Lord Elgin then paid an official visit to Japan, where he was well received and succeeded in negotiating the Treaty of Yeddo, which was a decided advance on all previous arrangements with that country, and prepared the way for larger relations between it and England. On his return to bring the new treaty to a conclusion, he found that the commissioners who had gone to obtain their emperor's full consent to its provisions, seemed disposed to call into question some of the privileges which had been already conceded, and he was consequently forced to assume that peremptory tone which experience of the Chinese has shown can alone bring them to understand the full measure of their responsibilities in negotiations with a European power. However, he believed he had brought his mission to a successful close, and returned to England in the spring of 1859.

How little interest was taken in those days in Canadian affairs by British public men and people, is shown by some comments of Mr. Waldron on the incidents which signalized Lord Elgin's return from China. "When he returned in 1854 from the government of Canada," this writer naively admits, "there were comparatively few persons in England who knew anything of the great work he had done in the colony.
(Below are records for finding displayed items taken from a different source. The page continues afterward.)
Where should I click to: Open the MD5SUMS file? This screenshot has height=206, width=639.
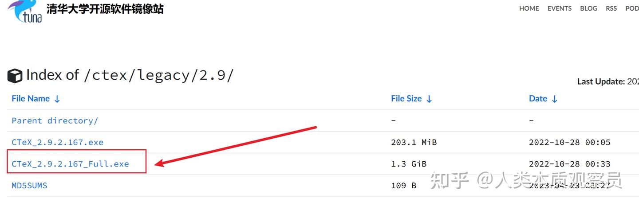coord(29,186)
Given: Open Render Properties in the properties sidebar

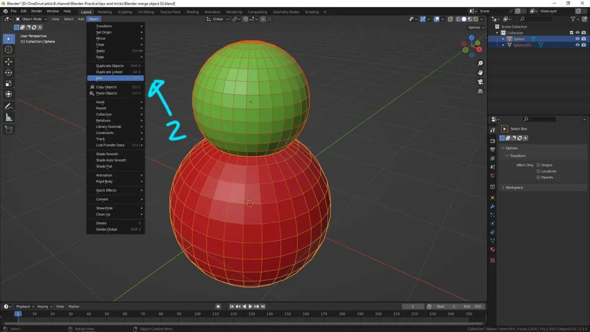Looking at the screenshot, I should pyautogui.click(x=493, y=141).
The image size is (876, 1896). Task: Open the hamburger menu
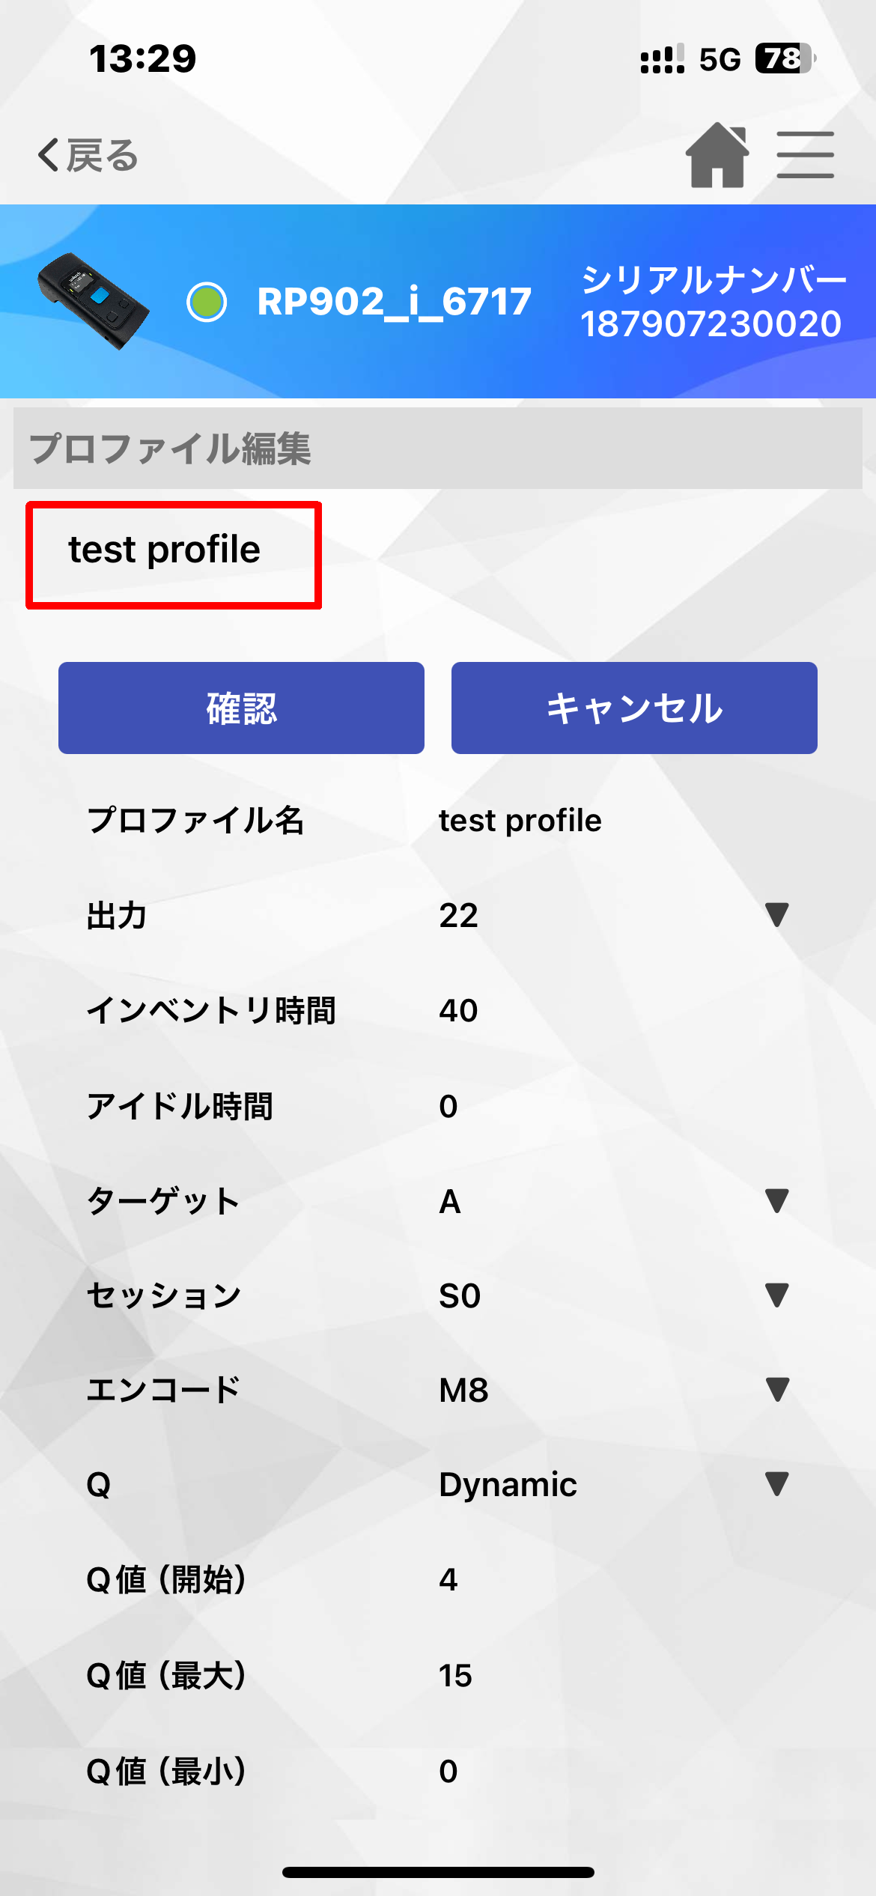(805, 155)
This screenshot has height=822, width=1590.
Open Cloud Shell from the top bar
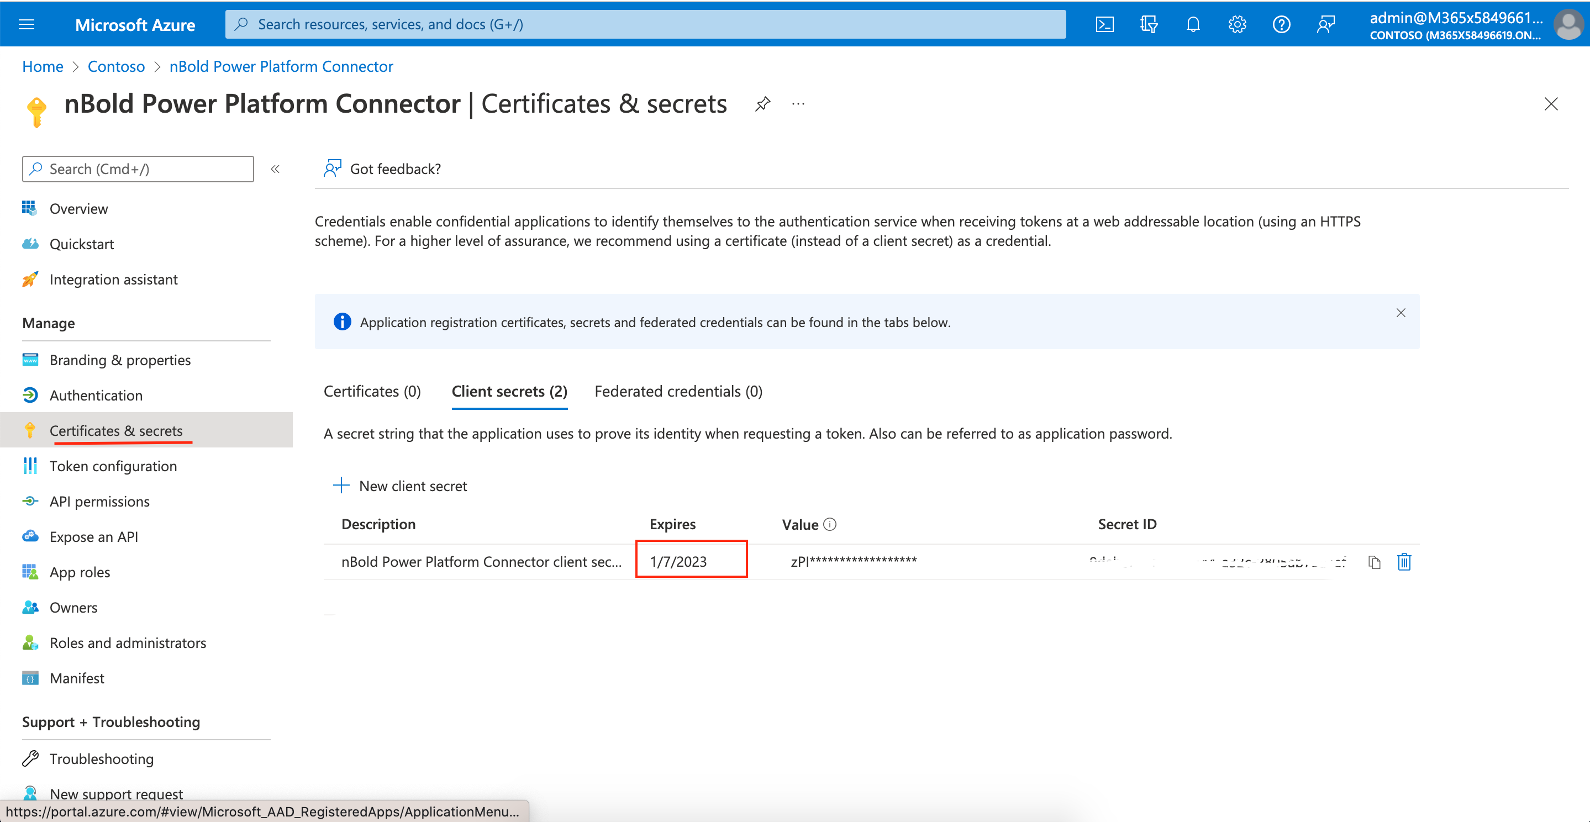(1104, 25)
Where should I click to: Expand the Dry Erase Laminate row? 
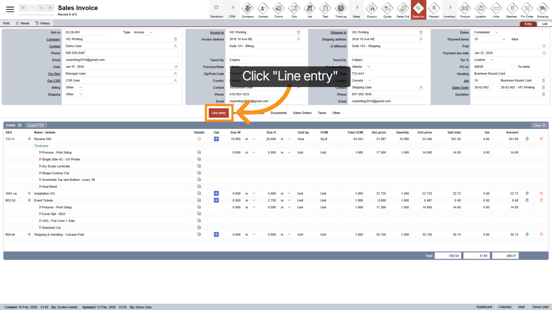coord(40,166)
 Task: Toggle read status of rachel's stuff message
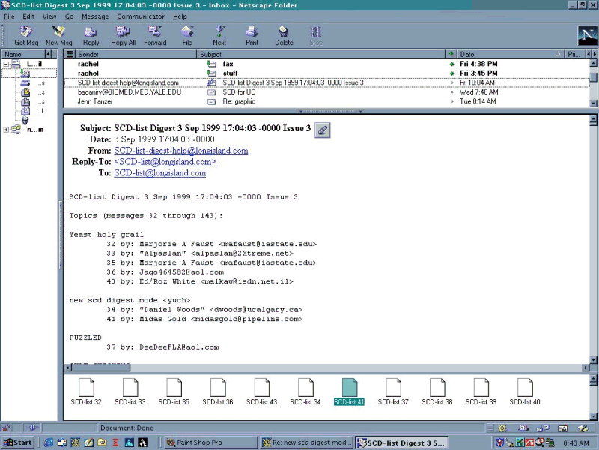[x=451, y=74]
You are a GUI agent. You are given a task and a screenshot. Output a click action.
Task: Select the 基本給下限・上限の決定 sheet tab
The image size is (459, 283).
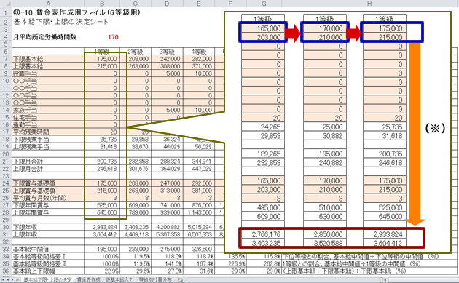47,280
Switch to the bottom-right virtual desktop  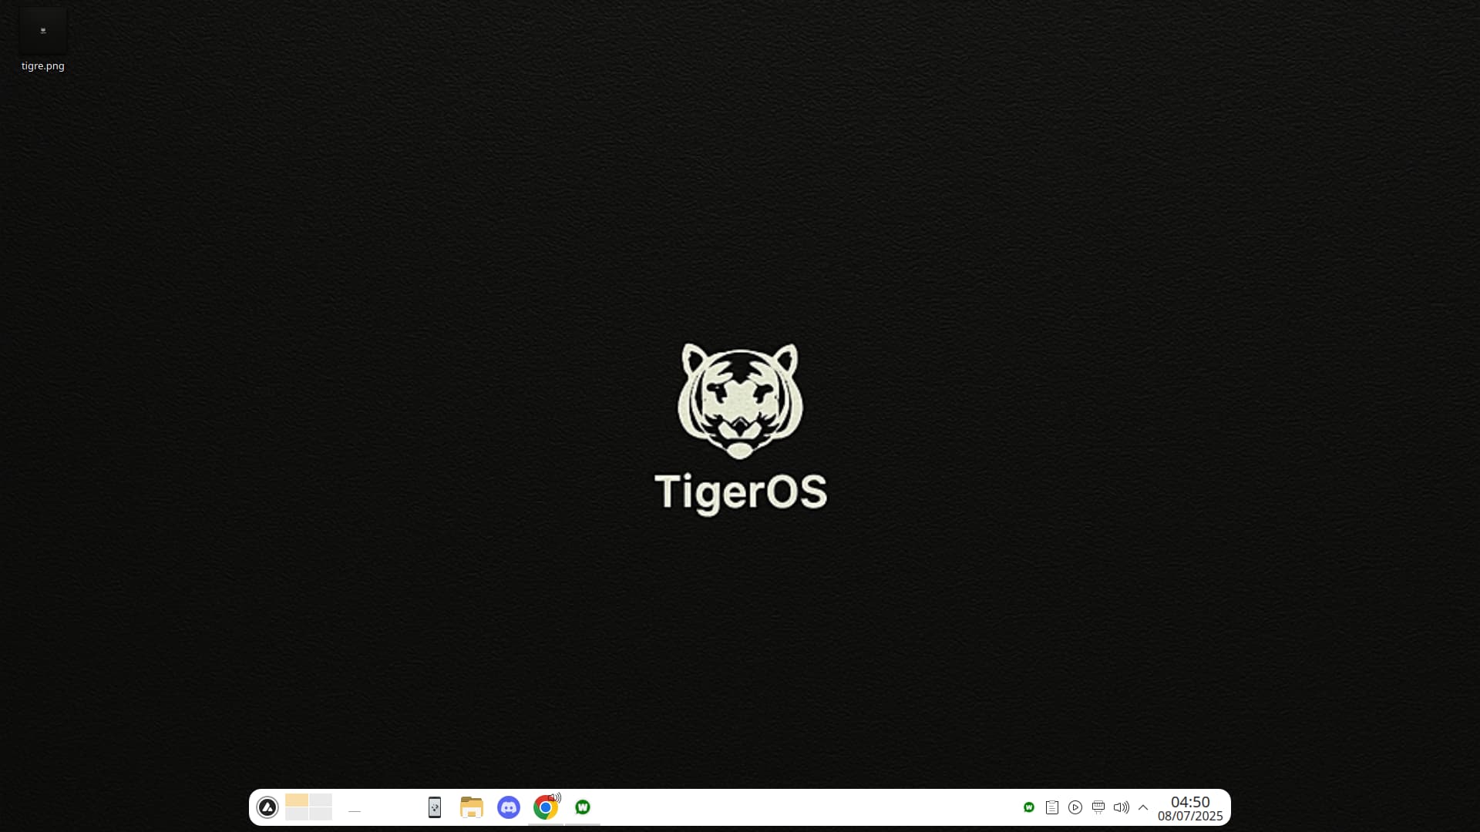321,814
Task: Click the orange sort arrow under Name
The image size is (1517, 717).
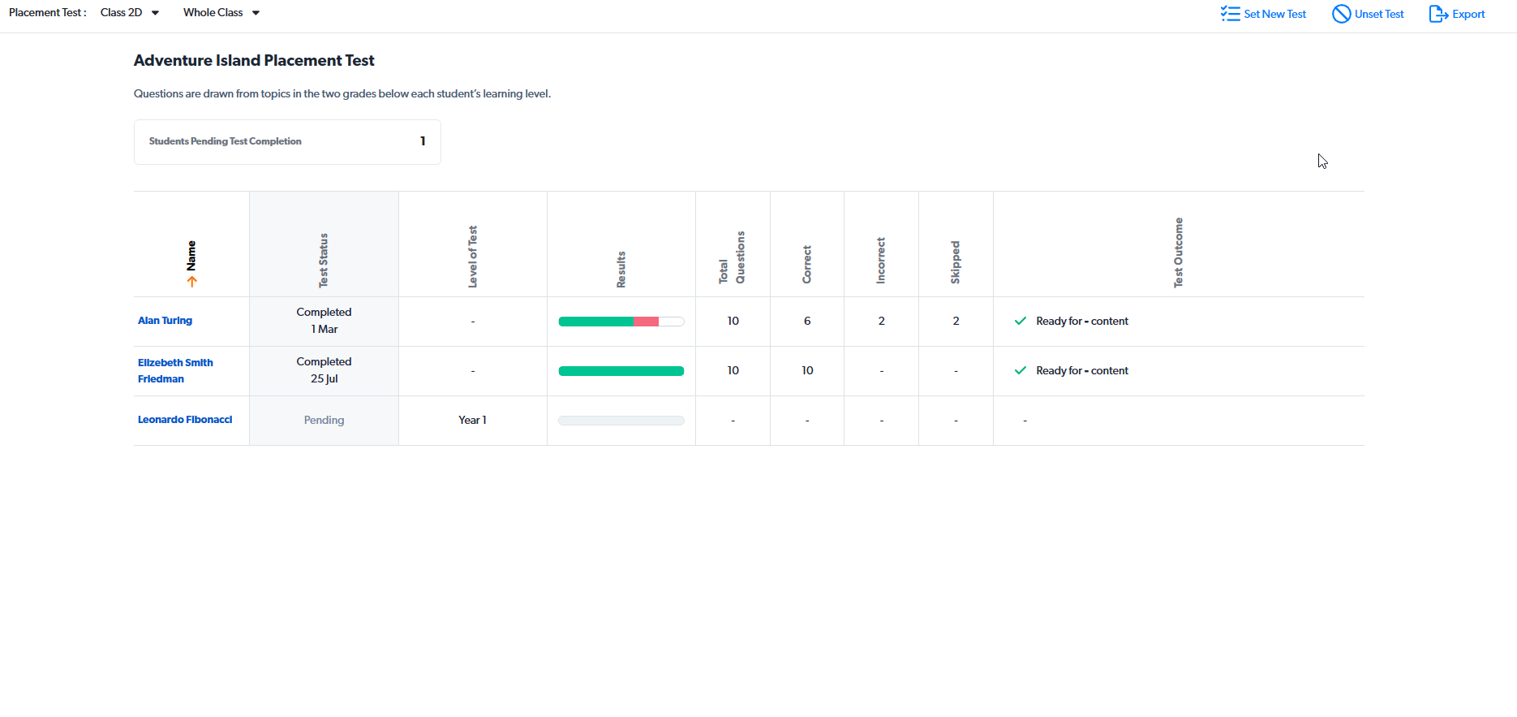Action: (192, 282)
But his brilliant successes in the East attracted public interest and gave currency to his reputation." He accepted the position of postmaster-general in the administration just formed by Lord Palmerston, and was elected Lord Rector of Glasgow; but he had hardly commenced to study the details of his office, and enjoy the amenities of the social life of Great Britain, when he was again called upon by the government to proceed to the East, where the situation was once more very critical. The duplicity of the Chinese in their dealings with foreigners had soon shown itself after his departure from China, and he was instructed to go back as Ambassador Extraordinary to that country, where a serious rupture had occurred between the English and Chinese while an expedition of the former was on its way to Pekin to obtain the formal ratification of the Treaty of Tientsin. The French government, which had been a party to that treaty, sent forces to cooeperate with those of Great Britain in obtaining prompt satisfaction for an attack made by the Chinese troops on the British at the Peilo, the due ratification of the Treaty of Tientsin, and payment of an indemnity to the allies for the expenses of their military operations.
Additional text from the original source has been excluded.